What you need to know:
- Apart from the Woman Representative seat, women in Tharaka Nithi County still believe that political positions are a reserve for men.
- In the last two general elections, no woman in Tharaka Nithi County contested for gubernatorial and senatorial seats.
Traditional beliefs and the practice that women should not hold positions of power, appear to be the ultimate hurdle for female governor and senator aspirants in Tharaka Nithi County.
Apart from the Woman Representative seat, women here still believe that political positions are a reserve for men.
In the last two general elections, no woman in Tharaka Nithi County contested for gubernatorial and senatorial seats. And as we approach the 2022 election, no woman has declared interest in any of these top seats.

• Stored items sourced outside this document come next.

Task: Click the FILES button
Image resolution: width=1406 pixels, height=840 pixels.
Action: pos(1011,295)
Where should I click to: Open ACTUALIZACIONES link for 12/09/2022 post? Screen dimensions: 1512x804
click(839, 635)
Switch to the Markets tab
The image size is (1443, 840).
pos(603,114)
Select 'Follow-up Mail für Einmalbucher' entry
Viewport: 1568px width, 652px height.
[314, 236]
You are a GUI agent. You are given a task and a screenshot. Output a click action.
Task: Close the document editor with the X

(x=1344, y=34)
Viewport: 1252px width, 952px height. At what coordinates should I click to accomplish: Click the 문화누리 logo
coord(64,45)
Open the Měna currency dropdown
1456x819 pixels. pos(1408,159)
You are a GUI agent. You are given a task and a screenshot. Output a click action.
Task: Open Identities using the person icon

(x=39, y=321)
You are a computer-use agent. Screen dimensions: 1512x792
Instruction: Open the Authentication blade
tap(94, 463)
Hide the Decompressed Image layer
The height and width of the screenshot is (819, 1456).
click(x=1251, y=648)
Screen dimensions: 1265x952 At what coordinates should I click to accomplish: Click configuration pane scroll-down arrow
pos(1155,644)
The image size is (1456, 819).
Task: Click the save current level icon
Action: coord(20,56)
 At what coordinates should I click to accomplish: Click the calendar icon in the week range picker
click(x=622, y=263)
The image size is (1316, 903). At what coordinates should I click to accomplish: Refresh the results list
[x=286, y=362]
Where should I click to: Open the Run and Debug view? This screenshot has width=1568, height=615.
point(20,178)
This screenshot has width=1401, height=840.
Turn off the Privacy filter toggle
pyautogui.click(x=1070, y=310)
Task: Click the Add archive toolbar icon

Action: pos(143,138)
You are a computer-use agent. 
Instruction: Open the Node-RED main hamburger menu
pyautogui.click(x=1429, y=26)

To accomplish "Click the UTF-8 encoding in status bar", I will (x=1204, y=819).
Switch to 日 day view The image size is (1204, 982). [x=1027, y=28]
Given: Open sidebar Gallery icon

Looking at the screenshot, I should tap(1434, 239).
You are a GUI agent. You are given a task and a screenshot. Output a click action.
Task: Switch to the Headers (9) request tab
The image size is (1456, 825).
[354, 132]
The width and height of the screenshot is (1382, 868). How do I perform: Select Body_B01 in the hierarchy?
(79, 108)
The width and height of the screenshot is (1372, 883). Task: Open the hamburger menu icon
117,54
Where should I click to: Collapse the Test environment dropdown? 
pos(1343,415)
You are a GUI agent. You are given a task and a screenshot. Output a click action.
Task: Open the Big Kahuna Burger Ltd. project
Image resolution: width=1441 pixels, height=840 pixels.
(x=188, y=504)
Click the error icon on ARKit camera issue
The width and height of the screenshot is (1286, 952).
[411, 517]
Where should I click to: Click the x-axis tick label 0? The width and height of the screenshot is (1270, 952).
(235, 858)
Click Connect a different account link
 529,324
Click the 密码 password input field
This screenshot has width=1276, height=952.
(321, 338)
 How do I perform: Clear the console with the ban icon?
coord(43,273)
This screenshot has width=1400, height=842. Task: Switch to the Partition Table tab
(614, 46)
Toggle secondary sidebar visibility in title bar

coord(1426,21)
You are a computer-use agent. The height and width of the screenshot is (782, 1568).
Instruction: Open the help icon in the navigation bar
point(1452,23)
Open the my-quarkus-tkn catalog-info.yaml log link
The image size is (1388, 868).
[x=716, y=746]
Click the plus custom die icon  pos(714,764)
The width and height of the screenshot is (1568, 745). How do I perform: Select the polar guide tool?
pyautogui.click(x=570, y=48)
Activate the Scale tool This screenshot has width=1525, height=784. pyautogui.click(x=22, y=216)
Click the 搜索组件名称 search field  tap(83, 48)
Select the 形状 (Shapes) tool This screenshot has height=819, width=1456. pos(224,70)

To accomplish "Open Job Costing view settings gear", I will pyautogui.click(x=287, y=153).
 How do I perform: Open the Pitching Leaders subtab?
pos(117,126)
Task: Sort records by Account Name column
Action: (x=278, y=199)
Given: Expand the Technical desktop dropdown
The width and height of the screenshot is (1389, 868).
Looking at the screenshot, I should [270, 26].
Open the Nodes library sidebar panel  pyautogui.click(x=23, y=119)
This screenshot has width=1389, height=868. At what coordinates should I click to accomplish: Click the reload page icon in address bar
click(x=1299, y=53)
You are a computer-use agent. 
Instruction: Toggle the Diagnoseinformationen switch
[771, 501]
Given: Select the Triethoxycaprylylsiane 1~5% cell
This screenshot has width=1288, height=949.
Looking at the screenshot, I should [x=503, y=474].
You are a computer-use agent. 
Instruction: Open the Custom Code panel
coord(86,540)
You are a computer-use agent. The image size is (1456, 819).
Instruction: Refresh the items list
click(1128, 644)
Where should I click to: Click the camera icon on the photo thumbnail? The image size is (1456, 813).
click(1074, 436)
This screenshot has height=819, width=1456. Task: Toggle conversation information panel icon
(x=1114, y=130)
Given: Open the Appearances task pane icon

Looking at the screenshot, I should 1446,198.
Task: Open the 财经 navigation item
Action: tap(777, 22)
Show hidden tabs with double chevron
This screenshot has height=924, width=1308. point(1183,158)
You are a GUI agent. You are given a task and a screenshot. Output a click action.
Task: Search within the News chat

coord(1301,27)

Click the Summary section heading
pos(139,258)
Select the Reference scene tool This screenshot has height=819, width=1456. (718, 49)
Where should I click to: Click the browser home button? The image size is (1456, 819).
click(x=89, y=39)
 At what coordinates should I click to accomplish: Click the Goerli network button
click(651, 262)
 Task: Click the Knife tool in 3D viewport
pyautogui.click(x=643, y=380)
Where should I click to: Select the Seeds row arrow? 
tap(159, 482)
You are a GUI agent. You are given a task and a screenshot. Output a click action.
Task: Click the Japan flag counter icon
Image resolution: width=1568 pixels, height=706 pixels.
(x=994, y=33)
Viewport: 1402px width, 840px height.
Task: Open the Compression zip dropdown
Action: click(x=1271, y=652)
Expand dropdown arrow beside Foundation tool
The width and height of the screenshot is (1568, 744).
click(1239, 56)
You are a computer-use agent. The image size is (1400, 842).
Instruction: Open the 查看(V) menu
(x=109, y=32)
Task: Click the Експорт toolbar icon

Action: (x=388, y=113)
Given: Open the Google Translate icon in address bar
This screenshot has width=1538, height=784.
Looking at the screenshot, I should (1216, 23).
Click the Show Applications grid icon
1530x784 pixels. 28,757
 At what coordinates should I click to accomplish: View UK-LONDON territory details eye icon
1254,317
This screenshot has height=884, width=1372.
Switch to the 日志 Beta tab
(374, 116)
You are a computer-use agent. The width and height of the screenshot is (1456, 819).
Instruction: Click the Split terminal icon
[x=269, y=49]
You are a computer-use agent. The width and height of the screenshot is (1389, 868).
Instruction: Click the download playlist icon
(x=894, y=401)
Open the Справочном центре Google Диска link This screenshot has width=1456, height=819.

In the county’s constituencies of Tharaka, Maara and Chuka/Igambang’ombe, only two women have expressed interest in the Member of Parliament seat in 2022. They are Salome Ruteere (Maara) and Mercy Kirito Mutegi (Chuka/Igambang’ombe).
Despite the significant gains brought about by the 2010 Constitution, no woman has ever clinched a parliamentary seat in the three constituencies.
And out of the 15 elected Members of the County Assembly (MCAs), only three are women, inevitably forcing the nomination of four others to achieve the one-third gender rule as stipulated in the law.
So far, five women have declared interest to unseat the incumbent woman representative Beatrice Nkatha. The hopefuls include Susan Ngugi, Millicent Mugana, Peninah Kambanja, Anita Mbae and Dr Beatrice Kathomi.
Ms Ngugi says it is easier competing with fellow women.
Incumbent Senator Prof Kithure Kindiki who has served two terms has declared he will not be seeking election for a third term.
Three men have, so far, announced that they will be seeking the position. They include former Tharaka Nithi Governor Samuel Ragwa, Onesmus Mwiricia and Ngece Kunga.
“We live in a patriarchal society and competing with men isn't as easy. One would want to utilize a seat that has been poorly utilized to build herself by working well, to prove to the community that given a higher opportunity, one can do well. It's a stepping stone to political prosperity,” she says.
Ms Kambanja cites fear of facing men in political contests and fear of violence.
“Therefore, we contest the woman rep position as a training ground and feel like it’s a fairer space. Again, women might not have the financial muscle exhibited by men,” she says.
Ms Mugana and Ms Mbae, attribute the disinterest in the governor seat to various factors including lack of finances and the fact that society perceives women as the weaker sex.
Other barriers include cultural and traditional values that have cast women as second class members of the society and which come with negative stereotypes, intimidation and harassment.
“Resources remain the major challenge to most women compared to men and since the governor, senator and MP positions are open to both genders, it becomes difficult for women to finance the campaigns,” says Ms Mbae.
She observes that society is yet to believe and accept that women can successfully take up major leadership roles noting that it is the reason women scramble for the Woman Representative seat, a women-only affair.
Ms Mugana says political competition involving men is very tough because while women have other family errands to run, most men will campaign even for weeks, without getting back home or minding the welfare of their children.
She adds that since woman representatives are supposed to mostly handle women issues, they feel they understand them better and can deliver.
“Running against men who have resources and can run campaigns up to late in the night becomes very hard for the women,” says Ms Mugana.
She also argues that political parties favour men in their primaries, thinking that they are the ones likely to win.
This means Kenya has a long way to go in achieving the one-third gender rule with some under-powered female gender.